In His answer the Lord appeals to their knowledge of Scripture. The history to which He refers is from the time when David, God’s anointed king, was still rejected and fleeing from Saul. At that time David suffered want, and so did those who were with him. This is exactly what the Pharisees now see before them in the true David with His disciples. They are also hungry.
The Pharisees have, of course, read this history many times, but they have never read it properly and therefore have not really understood it. They have never seen its true meaning. The true meaning stands for them in the Person of Christ, but they are blind to it because they behave like Saul.
Could it have been God’s purpose to let His anointed king die of hunger by His precepts, together with those who were with him? God did not give His precepts for this. If people had kept them, this situation would never have happened. Now that His anointed king was being persecuted, sticking to His precepts had not the least value to Him.
The showbread that represents God’s people in their unity before Him (Lev 24:5-9) had lost that value to Him, because the people had turned away from Him. This showbread no longer had any symbolic meaning to God. By rejecting His anointed king, God did not limit the eating of the showbread to the priests, but allowed it to be eaten by David and his men. David was called to a service by God, but was on the run. He was holy, that is to say, separated to God to serve Him, and so were his men, allowing them to eat of this holy bread (1Sam 21:1-6).
The Sabbath should be looked at in the same way. The Sabbath was not meant to be a means of aggravating the suffering of poor people. It was meant as a blessing. The Sabbath was not a day to reign over man, but for the welfare and rest of man, to direct his thoughts by means of that day to something higher than the work of his hands. The Pharisees had made the Sabbath a yoke, whereas God had purposed it as a blessing. Under the law there are precepts attached to the Sabbath celebration, but the Lord restores the Sabbath to its original, true meaning.
The Sabbath is based on two great Divine truths: creation and the law. Both events are of great importance to man and to Israel. But the Christian belongs to neither. He is not bound to the old creation, for he is a new creation, and he is not bound to the earthly Israel, but to the heavenly church. For the Christian, therefore, the first day of the week is the day of remembrance, for then Christ rose from the grave and opened the new world with a new state of affairs.
To the Pharisees, who have falsified the meaning of the Sabbath, He lets it be known that He is the “Lord also of the Sabbath” and not they. The Person of Christ is above all institutions. The name “Son of Man” shows the glory of His Person as the rejected, suffering Man. As such, and not only as God, He is exalted above the Sabbath: He is Lord of the Sabbath. This will become visible when the great Sabbath for creation comes when He accepts His reign, which is at the introduction of the millennial realm of peace. Then His people, all who belong to Him, will share in it.

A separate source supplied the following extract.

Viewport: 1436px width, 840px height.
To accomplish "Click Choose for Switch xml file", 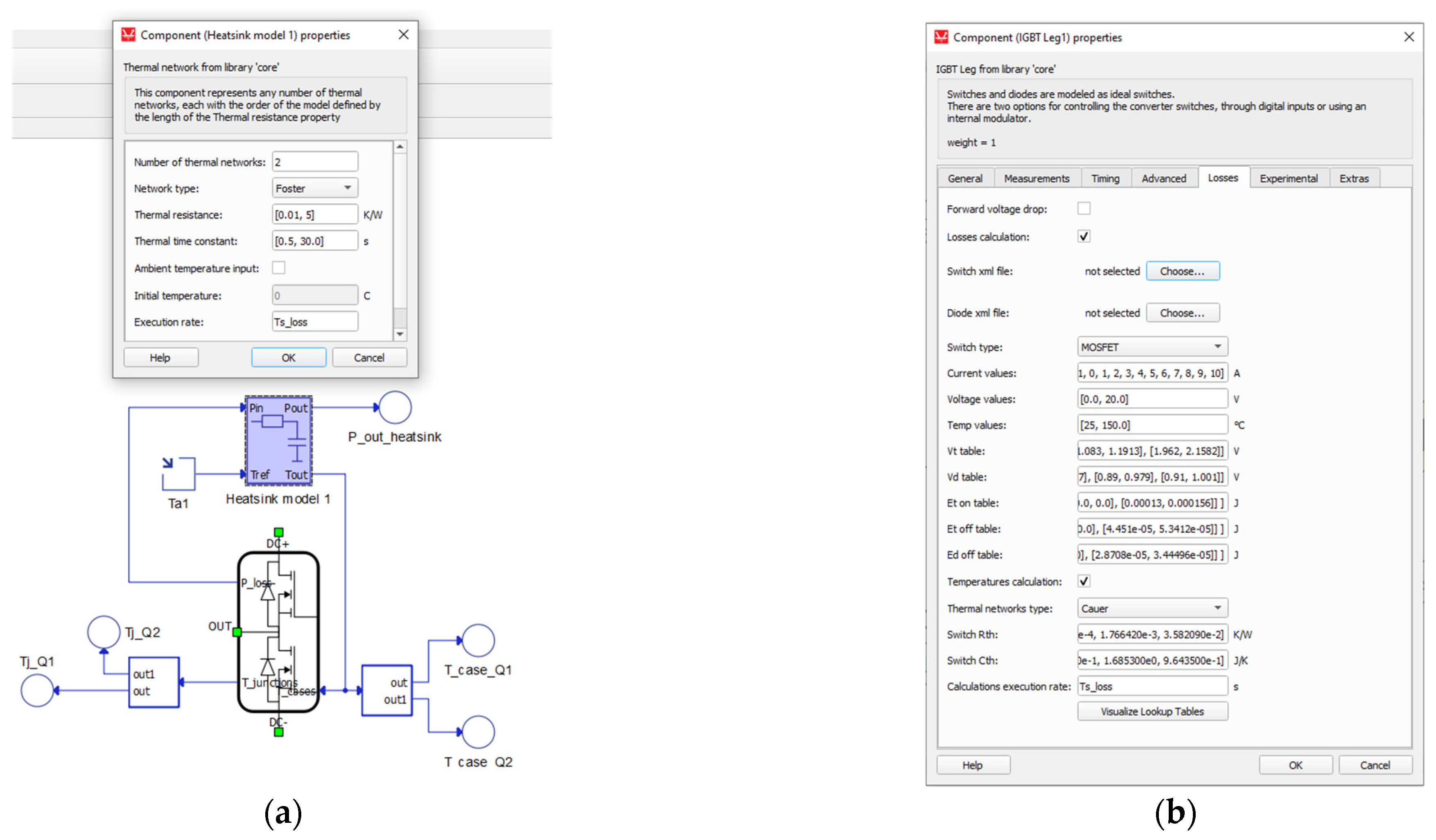I will click(x=1183, y=271).
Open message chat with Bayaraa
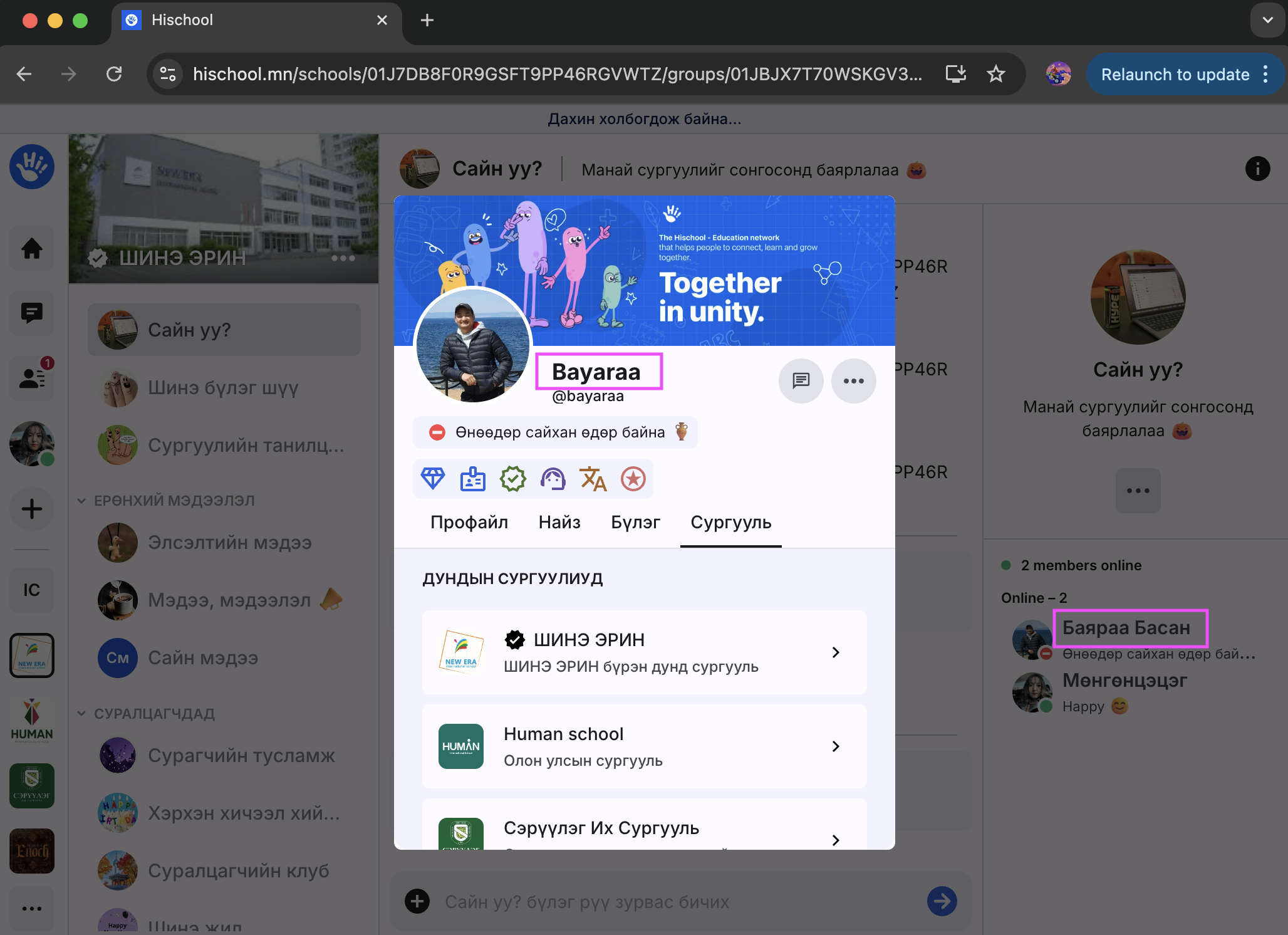1288x935 pixels. [x=801, y=380]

The question is whether God can act in grace and bless in sovereignty among His people. Should He submit Himself to the authority of people who, while turning against His goodness, make false appeals to His institutions? Or can He do good according to His own power and love as the One Who is above all things? Will God allow Himself to be limited by man in the work of His goodness, which in truth is the new wine that the Lord Jesus brings to man?